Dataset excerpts
== == ==
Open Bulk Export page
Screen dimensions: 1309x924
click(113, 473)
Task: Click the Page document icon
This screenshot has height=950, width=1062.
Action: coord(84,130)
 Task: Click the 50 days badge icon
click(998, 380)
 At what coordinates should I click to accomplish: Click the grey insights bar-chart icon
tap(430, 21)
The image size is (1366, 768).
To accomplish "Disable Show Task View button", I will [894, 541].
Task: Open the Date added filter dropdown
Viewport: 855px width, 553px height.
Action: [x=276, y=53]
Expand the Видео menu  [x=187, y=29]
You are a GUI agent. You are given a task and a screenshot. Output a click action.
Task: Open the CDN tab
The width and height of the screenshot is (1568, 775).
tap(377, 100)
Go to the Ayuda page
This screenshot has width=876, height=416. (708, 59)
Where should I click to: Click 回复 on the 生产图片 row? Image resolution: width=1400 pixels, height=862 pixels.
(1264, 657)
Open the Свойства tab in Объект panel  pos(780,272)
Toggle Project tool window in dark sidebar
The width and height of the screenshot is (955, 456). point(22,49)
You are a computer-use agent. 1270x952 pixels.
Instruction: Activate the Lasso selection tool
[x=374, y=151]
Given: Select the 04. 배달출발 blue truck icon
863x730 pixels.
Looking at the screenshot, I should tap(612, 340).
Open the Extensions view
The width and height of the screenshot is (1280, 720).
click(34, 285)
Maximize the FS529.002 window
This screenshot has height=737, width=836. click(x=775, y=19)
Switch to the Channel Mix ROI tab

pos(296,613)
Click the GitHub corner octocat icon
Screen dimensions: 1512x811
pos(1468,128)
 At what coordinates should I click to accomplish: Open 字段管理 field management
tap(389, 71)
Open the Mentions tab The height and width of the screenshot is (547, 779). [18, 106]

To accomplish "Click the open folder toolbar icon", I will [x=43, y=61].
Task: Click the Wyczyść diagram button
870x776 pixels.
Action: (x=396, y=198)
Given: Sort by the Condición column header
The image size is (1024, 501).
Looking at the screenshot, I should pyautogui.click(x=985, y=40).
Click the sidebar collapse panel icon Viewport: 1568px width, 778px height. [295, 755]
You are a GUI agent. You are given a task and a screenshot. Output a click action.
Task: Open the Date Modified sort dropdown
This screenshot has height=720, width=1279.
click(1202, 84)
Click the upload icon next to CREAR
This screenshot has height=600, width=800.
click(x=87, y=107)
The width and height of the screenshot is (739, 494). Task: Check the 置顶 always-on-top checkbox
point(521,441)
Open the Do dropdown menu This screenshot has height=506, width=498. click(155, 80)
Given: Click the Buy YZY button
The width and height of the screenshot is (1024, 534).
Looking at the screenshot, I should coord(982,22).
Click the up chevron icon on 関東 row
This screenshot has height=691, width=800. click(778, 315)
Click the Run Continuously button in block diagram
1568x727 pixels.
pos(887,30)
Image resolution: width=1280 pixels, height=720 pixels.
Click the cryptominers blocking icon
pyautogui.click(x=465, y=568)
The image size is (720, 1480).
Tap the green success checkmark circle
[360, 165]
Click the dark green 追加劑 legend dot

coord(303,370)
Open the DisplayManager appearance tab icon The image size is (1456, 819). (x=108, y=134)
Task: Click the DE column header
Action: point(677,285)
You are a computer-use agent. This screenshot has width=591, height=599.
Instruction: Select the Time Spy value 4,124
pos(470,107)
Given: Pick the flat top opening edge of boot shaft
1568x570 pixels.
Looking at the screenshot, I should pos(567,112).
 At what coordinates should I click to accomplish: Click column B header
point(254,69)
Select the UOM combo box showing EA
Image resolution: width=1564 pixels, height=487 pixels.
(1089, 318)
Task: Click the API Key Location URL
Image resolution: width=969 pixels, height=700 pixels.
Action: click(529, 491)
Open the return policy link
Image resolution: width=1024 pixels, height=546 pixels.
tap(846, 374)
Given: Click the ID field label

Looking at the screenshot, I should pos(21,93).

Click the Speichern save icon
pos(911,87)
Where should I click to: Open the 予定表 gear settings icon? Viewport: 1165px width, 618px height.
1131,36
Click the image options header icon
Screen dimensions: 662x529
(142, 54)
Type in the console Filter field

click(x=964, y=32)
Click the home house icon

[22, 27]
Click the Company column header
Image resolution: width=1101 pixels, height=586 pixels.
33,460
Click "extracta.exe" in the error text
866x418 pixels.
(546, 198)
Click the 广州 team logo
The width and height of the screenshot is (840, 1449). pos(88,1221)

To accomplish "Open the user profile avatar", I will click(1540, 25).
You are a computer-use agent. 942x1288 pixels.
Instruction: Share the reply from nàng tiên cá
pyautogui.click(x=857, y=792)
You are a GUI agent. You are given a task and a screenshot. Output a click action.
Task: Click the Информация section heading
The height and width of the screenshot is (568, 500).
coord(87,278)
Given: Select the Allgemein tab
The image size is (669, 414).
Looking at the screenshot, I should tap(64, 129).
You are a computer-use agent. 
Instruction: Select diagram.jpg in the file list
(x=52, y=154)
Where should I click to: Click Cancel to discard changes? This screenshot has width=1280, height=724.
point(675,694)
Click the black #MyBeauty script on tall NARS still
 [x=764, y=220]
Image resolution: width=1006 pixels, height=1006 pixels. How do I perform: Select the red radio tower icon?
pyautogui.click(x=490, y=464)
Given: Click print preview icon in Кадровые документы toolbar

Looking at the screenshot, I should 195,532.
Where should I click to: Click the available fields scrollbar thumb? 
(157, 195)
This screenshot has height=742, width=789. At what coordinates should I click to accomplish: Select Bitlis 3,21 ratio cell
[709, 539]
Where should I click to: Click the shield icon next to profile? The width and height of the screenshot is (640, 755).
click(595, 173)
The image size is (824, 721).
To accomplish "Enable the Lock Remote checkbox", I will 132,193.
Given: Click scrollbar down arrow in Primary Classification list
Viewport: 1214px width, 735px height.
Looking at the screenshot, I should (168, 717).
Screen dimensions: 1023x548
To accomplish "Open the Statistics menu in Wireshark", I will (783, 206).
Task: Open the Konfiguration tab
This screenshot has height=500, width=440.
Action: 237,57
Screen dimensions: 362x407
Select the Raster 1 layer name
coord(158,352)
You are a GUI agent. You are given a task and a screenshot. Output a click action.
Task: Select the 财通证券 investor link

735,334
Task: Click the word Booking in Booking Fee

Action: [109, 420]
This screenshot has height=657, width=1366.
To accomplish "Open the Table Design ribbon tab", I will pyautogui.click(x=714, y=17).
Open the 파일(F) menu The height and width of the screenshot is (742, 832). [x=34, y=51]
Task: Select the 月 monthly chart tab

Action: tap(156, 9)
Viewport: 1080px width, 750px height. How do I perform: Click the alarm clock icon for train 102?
== == ==
** Exercise description **
All the records above need to be printed exactly.

** Reply **
Open Bulk Export page
Screen dimensions: 1309x924
click(113, 473)
Task: Click the Page document icon
This screenshot has height=950, width=1062.
Action: coord(84,130)
 Task: Click the 50 days badge icon
click(998, 380)
 At what coordinates should I click to accomplish: Click the grey insights bar-chart icon
tap(430, 21)
The image size is (1366, 768).
To accomplish "Disable Show Task View button", I will [894, 541].
Task: Open the Date added filter dropdown
Viewport: 855px width, 553px height.
Action: [x=276, y=53]
Expand the Видео menu  [x=187, y=29]
You are a GUI agent. You are given a task and a screenshot. Output a click action.
Task: Open the CDN tab
The width and height of the screenshot is (1568, 775).
tap(377, 100)
Go to the Ayuda page
This screenshot has width=876, height=416. (708, 59)
Where should I click to: Click 回复 on the 生产图片 row? Image resolution: width=1400 pixels, height=862 pixels.
(1264, 657)
Open the Свойства tab in Объект panel  pos(780,272)
Toggle Project tool window in dark sidebar
The width and height of the screenshot is (955, 456). point(22,49)
You are a computer-use agent. 1270x952 pixels.
Instruction: Activate the Lasso selection tool
[x=374, y=151]
Given: Select the 04. 배달출발 blue truck icon
863x730 pixels.
Looking at the screenshot, I should tap(612, 340).
Open the Extensions view
The width and height of the screenshot is (1280, 720).
click(34, 285)
Maximize the FS529.002 window
This screenshot has height=737, width=836. click(x=775, y=19)
Switch to the Channel Mix ROI tab

pos(296,613)
Click the GitHub corner octocat icon
Screen dimensions: 1512x811
pos(1468,128)
 At what coordinates should I click to accomplish: Open 字段管理 field management
tap(389, 71)
Open the Mentions tab The height and width of the screenshot is (547, 779). [18, 106]

To accomplish "Click the open folder toolbar icon", I will [x=43, y=61].
Task: Click the Wyczyść diagram button
870x776 pixels.
Action: (x=396, y=198)
Given: Sort by the Condición column header
The image size is (1024, 501).
Looking at the screenshot, I should pyautogui.click(x=985, y=40).
Click the sidebar collapse panel icon Viewport: 1568px width, 778px height. [295, 755]
You are a GUI agent. You are given a task and a screenshot. Output a click action.
Task: Open the Date Modified sort dropdown
This screenshot has height=720, width=1279.
click(1202, 84)
Click the upload icon next to CREAR
This screenshot has height=600, width=800.
click(x=87, y=107)
The width and height of the screenshot is (739, 494). Task: Check the 置顶 always-on-top checkbox
point(521,441)
Open the Do dropdown menu This screenshot has height=506, width=498. click(155, 80)
Given: Click the Buy YZY button
The width and height of the screenshot is (1024, 534).
Looking at the screenshot, I should coord(982,22).
Click the up chevron icon on 関東 row
This screenshot has height=691, width=800. click(778, 315)
Click the Run Continuously button in block diagram
1568x727 pixels.
pos(887,30)
Image resolution: width=1280 pixels, height=720 pixels.
Click the cryptominers blocking icon
pyautogui.click(x=465, y=568)
The image size is (720, 1480).
Tap the green success checkmark circle
[360, 165]
Click the dark green 追加劑 legend dot

coord(303,370)
Open the DisplayManager appearance tab icon The image size is (1456, 819). (x=108, y=134)
Task: Click the DE column header
Action: point(677,285)
You are a computer-use agent. This screenshot has width=591, height=599.
Instruction: Select the Time Spy value 4,124
pos(470,107)
Given: Pick the flat top opening edge of boot shaft
1568x570 pixels.
Looking at the screenshot, I should pos(567,112).
 At what coordinates should I click to accomplish: Click column B header
point(254,69)
Select the UOM combo box showing EA
Image resolution: width=1564 pixels, height=487 pixels.
(1089, 318)
Task: Click the API Key Location URL
Image resolution: width=969 pixels, height=700 pixels.
Action: click(529, 491)
Open the return policy link
Image resolution: width=1024 pixels, height=546 pixels.
tap(846, 374)
Given: Click the ID field label

Looking at the screenshot, I should pos(21,93).

Click the Speichern save icon
pos(911,87)
Where should I click to: Open the 予定表 gear settings icon? Viewport: 1165px width, 618px height.
1131,36
Click the image options header icon
Screen dimensions: 662x529
(142, 54)
Type in the console Filter field

click(x=964, y=32)
Click the home house icon

[22, 27]
Click the Company column header
Image resolution: width=1101 pixels, height=586 pixels.
33,460
Click "extracta.exe" in the error text
866x418 pixels.
(546, 198)
Click the 广州 team logo
The width and height of the screenshot is (840, 1449). pos(88,1221)

To accomplish "Open the user profile avatar", I will click(1540, 25).
You are a computer-use agent. 942x1288 pixels.
Instruction: Share the reply from nàng tiên cá
pyautogui.click(x=857, y=792)
You are a GUI agent. You are given a task and a screenshot. Output a click action.
Task: Click the Информация section heading
The height and width of the screenshot is (568, 500).
coord(87,278)
Given: Select the Allgemein tab
The image size is (669, 414).
Looking at the screenshot, I should tap(64, 129).
You are a computer-use agent. 
Instruction: Select diagram.jpg in the file list
(x=52, y=154)
Where should I click to: Click Cancel to discard changes? This screenshot has width=1280, height=724.
point(675,694)
Click the black #MyBeauty script on tall NARS still
 [x=764, y=220]
Image resolution: width=1006 pixels, height=1006 pixels. How do I perform: Select the red radio tower icon?
pyautogui.click(x=490, y=464)
Given: Click print preview icon in Кадровые документы toolbar

Looking at the screenshot, I should 195,532.
Where should I click to: Click the available fields scrollbar thumb? 
(157, 195)
This screenshot has height=742, width=789. At what coordinates should I click to accomplish: Select Bitlis 3,21 ratio cell
[709, 539]
Where should I click to: Click the shield icon next to profile? The width and height of the screenshot is (640, 755).
click(595, 173)
The image size is (824, 721).
To accomplish "Enable the Lock Remote checkbox", I will 132,193.
Given: Click scrollbar down arrow in Primary Classification list
Viewport: 1214px width, 735px height.
Looking at the screenshot, I should (168, 717).
Screen dimensions: 1023x548
To accomplish "Open the Statistics menu in Wireshark", I will (783, 206).
Task: Open the Konfiguration tab
This screenshot has height=500, width=440.
Action: 237,57
Screen dimensions: 362x407
Select the Raster 1 layer name
coord(158,352)
You are a GUI agent. You are given a task and a screenshot. Output a click action.
Task: Select the 财通证券 investor link

735,334
Task: Click the word Booking in Booking Fee

Action: [109, 420]
This screenshot has height=657, width=1366.
To accomplish "Open the Table Design ribbon tab", I will pyautogui.click(x=714, y=17).
Open the 파일(F) menu The height and width of the screenshot is (742, 832). [x=34, y=51]
Task: Select the 月 monthly chart tab

Action: tap(156, 9)
Viewport: 1080px width, 750px height. How do I perform: Click the alarm clock icon for train 102?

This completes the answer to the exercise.